**Исходный текст**
____________________

Журнальный зал

Русский
толстый журнал как эстетический феномен

Опубликовано в журнале: Критическая Масса 2005, 3-4

Памяти Бориса Кудрякова

ЧЕЛОВЕК-ГОРА

Писать о Борисе Кудрякове (Гран-Борисе) у м е р рука не поднимается. С течением времени (сорок лет знакомства) он мне представлялся скорее не биологической, а мифологической сущностью. Порождением каких-то нездешних грамматик. Поэтому у м е р в этом контексте приобретает удельный вес ницшеанского толка.

Сам он касаться этой темы не любил, но однажды сравнил данную процедуру с пересадкой на другой поезд, а незадолго до болезни сказал, что “безноску” встретит с улыбкой, по-свойски.

“Поднятие тяжести” началось в недрах Боровой улицы, одной из самых пролетарских в Питере, в 1946 году. Он вырос в простой семье, мать всю жизнь проработала на ткацкой фабрике, а выйдя на пенсию, стала служить в гардеробе. Бабушка дожила чуть ли не до ста лет и последние годы проводила за разбиранием мулине на подоконнике. В графе “отец” стоял прочерк, он был репрессирован в конце 1940-х. (Когда началась повальная эмиграция в Израиль, Б. К. стал утверждать, что прочерк — семит и на этом зыбком основании хотел свалить за кордон. Но мать, узнав об эскапистских намерениях сына, пришла в ОВИР на Желябова и опровергла декларируемую этническую принадлежность прочерка.) Уже после окончания фотоучилища и службы в армии (три года, стройбат, Монголия) он в 1968 году появился на Малой Садовой (благодаря однокашнику по этому училищу, моему двоюродному брату, писателю А. Нику). Поначалу будущий автор “Ладьи темных странствий” скептически отзывался о литературе и утверждал, что она ему “не ндравится”, что его интересует только фотография. Но постепенно знакомство с такими персонами, как Константин Константинович Кузьминский (ККК), Владимир Эрль (В. Э.) и другие изменило его взгляды на искусство столь кардинально, что он начал не только запойно читать запрещенные книги (быстро перестав говорить “пинжак” и “польта”), но и сам стал писать прозу и стихи. Один из первых его опусов того периода “Песня над озером” настолько пришелся по душе В. Э., что он напечатал его в эстетике своего машинописного канона. Стихотворением 1969 года, где лирический герой собирался навестить “больную бледнолицую инфанту”, помнится, восхищался ККК. По его мнению, неискушенный автор упоенно перебирал там слова из нового для себя лексикона, как ребенок яркие цветные стекляшки.

____________________

Отредактируйте отрывок из текста памяти Бориса Кудрякова, заменив «поезд» на «вагон». Начните с фразы, где есть «Памяти Бориса Кудрякова», и закончите словами «с улыбкой, по-свойски.».

**Сохранённые записи данных**
____________________

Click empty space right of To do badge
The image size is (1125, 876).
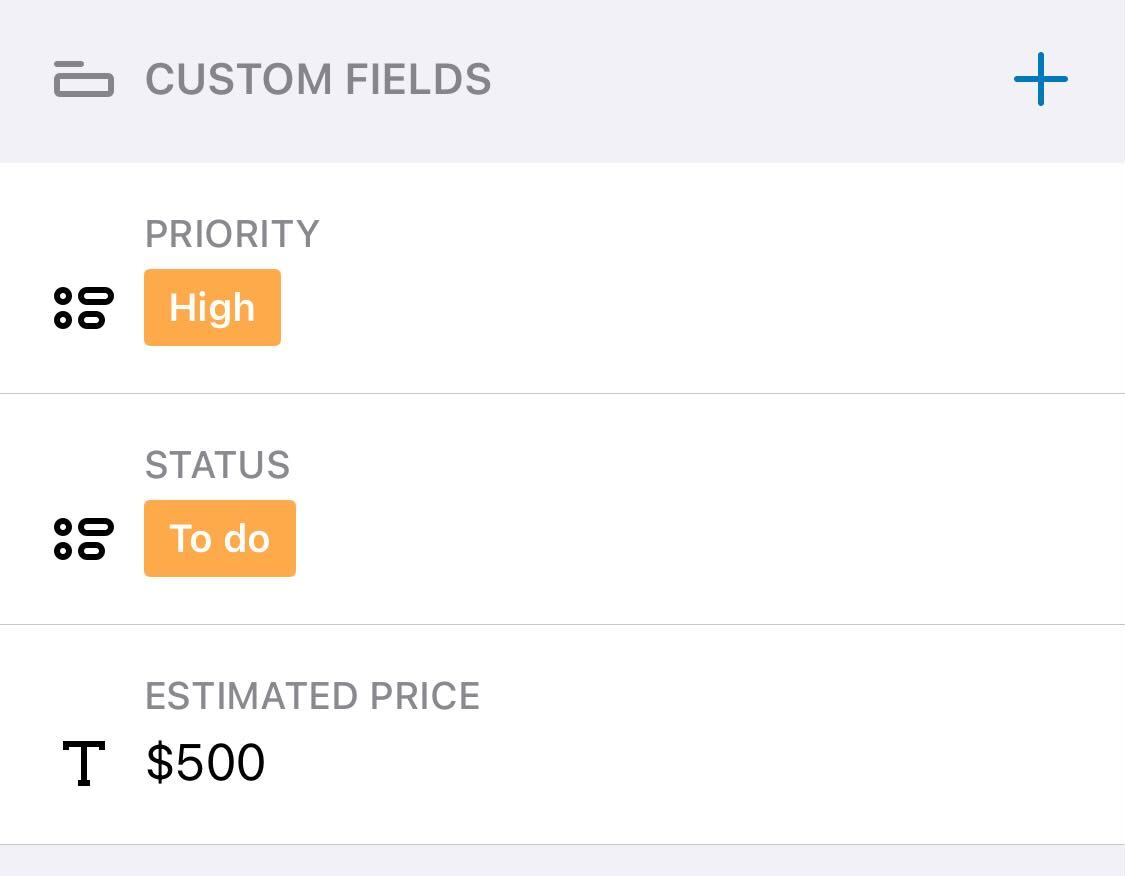[650, 538]
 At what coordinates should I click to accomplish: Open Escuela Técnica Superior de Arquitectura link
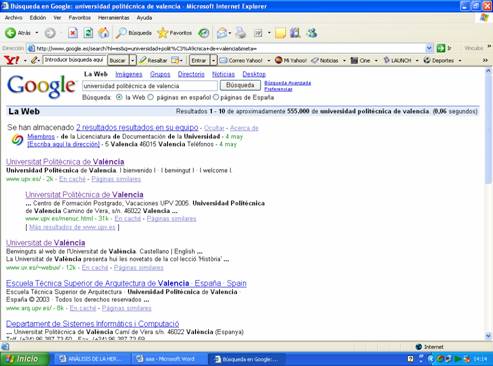pos(126,283)
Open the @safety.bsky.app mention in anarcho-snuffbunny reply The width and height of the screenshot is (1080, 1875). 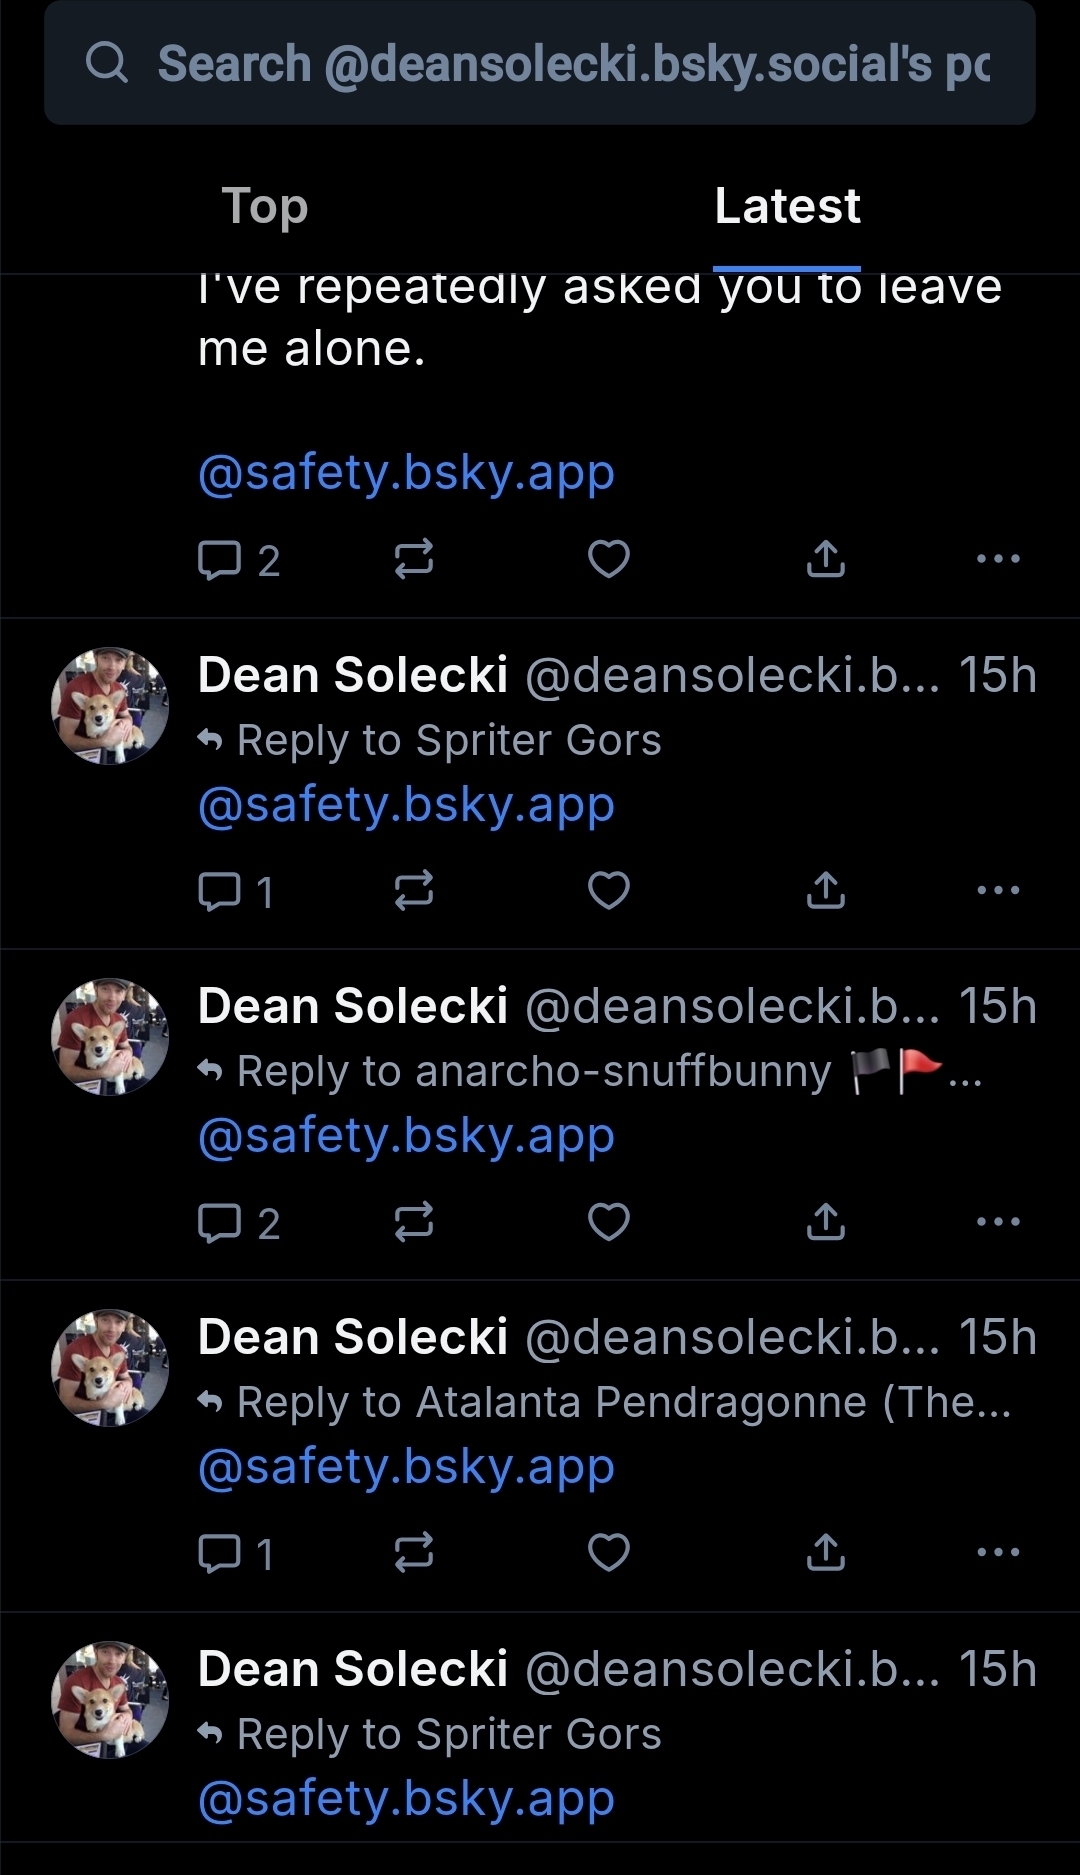click(406, 1137)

____________________

**Поле для ответа**
Памяти Бориса Кудрякова

ЧЕЛОВЕК-ГОРА

Писать о Борисе Кудрякове (Гран-Борисе) у м е р рука не поднимается. С течением времени (сорок лет знакомства) он мне представлялся скорее не биологической, а мифологической сущностью. Порождением каких-то нездешних грамматик. Поэтому у м е р в этом контексте приобретает удельный вес ницшеанского толка.

Сам он касаться этой темы не любил, но однажды сравнил данную процедуру с пересадкой на другой вагон, а незадолго до болезни сказал, что “безноску” встретит с улыбкой, по-свойски.